● **Records provided**
= Beginning of Section =

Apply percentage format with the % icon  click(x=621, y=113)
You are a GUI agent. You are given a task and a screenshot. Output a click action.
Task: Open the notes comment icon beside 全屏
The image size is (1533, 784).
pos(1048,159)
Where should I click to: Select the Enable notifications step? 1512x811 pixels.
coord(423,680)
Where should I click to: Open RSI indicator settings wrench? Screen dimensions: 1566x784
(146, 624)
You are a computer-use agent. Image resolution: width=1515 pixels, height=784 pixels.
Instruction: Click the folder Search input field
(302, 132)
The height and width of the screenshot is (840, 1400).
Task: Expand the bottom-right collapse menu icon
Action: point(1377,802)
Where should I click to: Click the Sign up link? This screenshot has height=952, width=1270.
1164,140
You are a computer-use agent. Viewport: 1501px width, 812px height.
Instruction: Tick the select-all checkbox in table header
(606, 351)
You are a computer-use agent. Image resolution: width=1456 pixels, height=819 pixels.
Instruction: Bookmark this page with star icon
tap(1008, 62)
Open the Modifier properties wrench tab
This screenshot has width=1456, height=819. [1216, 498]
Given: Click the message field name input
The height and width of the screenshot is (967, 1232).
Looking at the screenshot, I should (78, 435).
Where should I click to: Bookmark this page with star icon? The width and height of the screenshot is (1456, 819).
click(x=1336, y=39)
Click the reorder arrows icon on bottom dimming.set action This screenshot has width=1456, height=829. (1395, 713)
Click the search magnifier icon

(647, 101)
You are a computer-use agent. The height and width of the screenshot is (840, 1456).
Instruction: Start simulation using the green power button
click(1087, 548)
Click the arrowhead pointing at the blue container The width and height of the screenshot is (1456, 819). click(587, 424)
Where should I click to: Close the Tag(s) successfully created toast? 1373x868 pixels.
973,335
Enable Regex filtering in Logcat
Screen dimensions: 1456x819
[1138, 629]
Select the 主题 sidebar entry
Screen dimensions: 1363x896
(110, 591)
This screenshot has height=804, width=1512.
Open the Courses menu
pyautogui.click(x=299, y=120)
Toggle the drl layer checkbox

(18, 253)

= End of Section =

● **Work to complete**
You are asked to transcribe all of the data above exactly.

● **Exercise response**
Apply percentage format with the % icon  click(x=621, y=113)
You are a GUI agent. You are given a task and a screenshot. Output a click action.
Task: Open the notes comment icon beside 全屏
The image size is (1533, 784).
pos(1048,159)
Where should I click to: Select the Enable notifications step? 1512x811 pixels.
coord(423,680)
Where should I click to: Open RSI indicator settings wrench? Screen dimensions: 1566x784
(146, 624)
You are a computer-use agent. Image resolution: width=1515 pixels, height=784 pixels.
Instruction: Click the folder Search input field
(302, 132)
The height and width of the screenshot is (840, 1400).
Task: Expand the bottom-right collapse menu icon
Action: point(1377,802)
Where should I click to: Click the Sign up link? This screenshot has height=952, width=1270.
1164,140
You are a computer-use agent. Viewport: 1501px width, 812px height.
Instruction: Tick the select-all checkbox in table header
(606, 351)
You are a computer-use agent. Image resolution: width=1456 pixels, height=819 pixels.
Instruction: Bookmark this page with star icon
tap(1008, 62)
Open the Modifier properties wrench tab
This screenshot has width=1456, height=819. [1216, 498]
Given: Click the message field name input
The height and width of the screenshot is (967, 1232).
Looking at the screenshot, I should (78, 435).
Where should I click to: Bookmark this page with star icon? The width and height of the screenshot is (1456, 819).
click(x=1336, y=39)
Click the reorder arrows icon on bottom dimming.set action This screenshot has width=1456, height=829. (1395, 713)
Click the search magnifier icon

(647, 101)
You are a computer-use agent. The height and width of the screenshot is (840, 1456).
Instruction: Start simulation using the green power button
click(1087, 548)
Click the arrowhead pointing at the blue container The width and height of the screenshot is (1456, 819). click(587, 424)
Where should I click to: Close the Tag(s) successfully created toast? 1373x868 pixels.
973,335
Enable Regex filtering in Logcat
Screen dimensions: 1456x819
[1138, 629]
Select the 主题 sidebar entry
Screen dimensions: 1363x896
(110, 591)
This screenshot has height=804, width=1512.
Open the Courses menu
pyautogui.click(x=299, y=120)
Toggle the drl layer checkbox

(18, 253)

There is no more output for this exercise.